The Multisite Wavelet Phase Randomization generator extends the univariate Fourier phase randomization method of Brunner et al. (2019) to multiple sites using the continuous wavelet transform (CWT). The key innovation is drawing a single set of random phases from a white-noise CWT and applying those shared phases to all sites simultaneously. Because the phase perturbation is identical across sites, the spatial dependence structure of the original record is approximately preserved while the per-site power spectra (wavelet amplitudes) remain intact. The method is well suited for generating long daily streamflow ensembles where both temporal autocorrelation and inter-site synchrony -- such as basin-wide wet or dry spells -- must be reproduced.

Notation¶

Symbol	Description
$Q_{t,s}$	Observed daily streamflow at time $t$, site $s$
$\hat{Q}_{t,s}$	Synthetic daily streamflow at time $t$, site $s$
$N$	Length of the historical record (days, multiple of 365, no leap days)
$S$	Number of sites
$d$	Day of year (1 to 365)
$w$	Half-window length for marginal fitting (default 15 days)
$\bar{Q}_s$	Global mean of observed flow at site $s$
$y_{t,s}$	Pre-CWT transformed value of $Q_{t,s}$ (mean-centered or normal-score)
$\hat{y}_{t,s}$	Synthetic transformed value for site $s$
$a$	CWT scale index
$W_s(a, t)$	CWT coefficient at scale $a$, time $t$, site $s$
$\phi_\varepsilon(a, t)$	Phase of the white-noise CWT at scale $a$, time $t$
$(\xi_d^s, \alpha_d^s, k_d^s, h_d^s)$	Four-parameter kappa distribution fitted to day-of-year $d$, site $s$

Formulation¶

Model Structure¶

The generator operates in a transformed domain. For each site $s$, the observed flow series is pre-processed before the wavelet transform using one of two options controlled by the transform parameter:

mean_center (default): subtract the global site mean, $\tilde{Q}_{t,s} = Q_{t,s} - \bar{Q}_s$. This matches the PRSim reference implementation of Brunner and Gilleland (2020).
normal_score: apply the per-day-of-year Van der Waerden normal-score transform (see Parameter Estimation below), producing a more Gaussian-distributed CWT input.

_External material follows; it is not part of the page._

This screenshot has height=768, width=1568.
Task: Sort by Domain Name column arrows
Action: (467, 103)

In both cases the transformed series is denoted $y_{t,s}$ and the CWT is computed:

\[ W_s(a, t) = \int_{-\infty}^{\infty} y_{u,s} \, \frac{1}{\sqrt{a}} \psi^*\!\left(\frac{u - t}{a}\right) du \]

where $\psi$ is the complex Morlet wavelet (pywt identifier cmor1.5-1.0, bandwidth 1.5, center frequency 1.0). In the discrete implementation, scales are spaced log-uniformly from 2 to $N/8$ over $n_{\text{scales}} = 100$ values.

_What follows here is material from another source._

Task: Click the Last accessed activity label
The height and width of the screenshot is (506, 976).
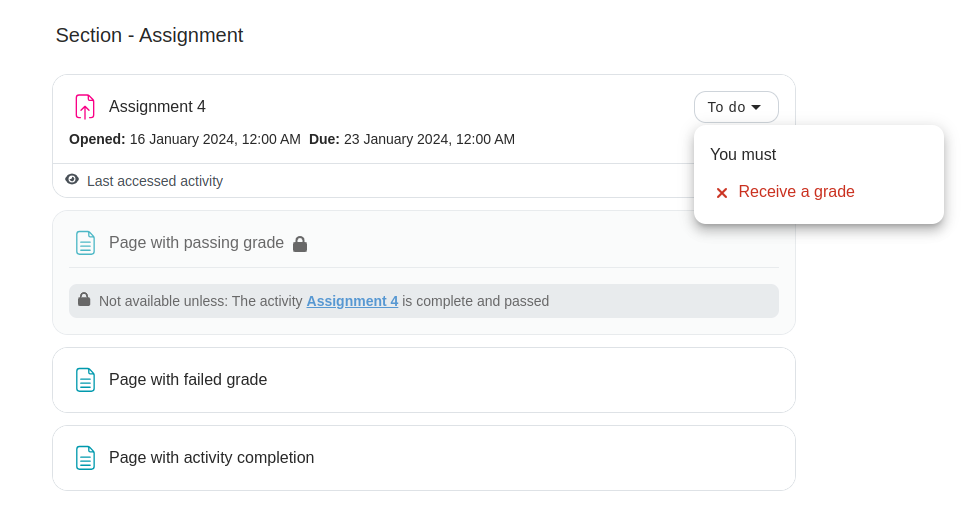Action: 155,181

Phase randomization replaces the observed phase at each scale and time with a shared random phase:

\[ \hat{W}_s(a, t) = |W_s(a, t)| \cdot e^{i \phi_\varepsilon(a, t)} \]

where $\phi_\varepsilon(a, t) = \arg\!\left[W_\varepsilon(a, t)\right]$ is derived from the CWT of a single white-noise realization $\varepsilon \sim \mathcal{N}(0, 1)$ of length $N$. Sharing $\phi_\varepsilon$ across all $S$ sites is the mechanism that preserves spatial correlation.

The synthetic normal-score series is recovered by an inverse CWT approximation:

\[ \hat{y}_{t,s} \propto \Delta_j \sum_{a} \frac{\operatorname{Re}\!\left[\hat{W}_s(a, t)\right]}{\sqrt{a}} \]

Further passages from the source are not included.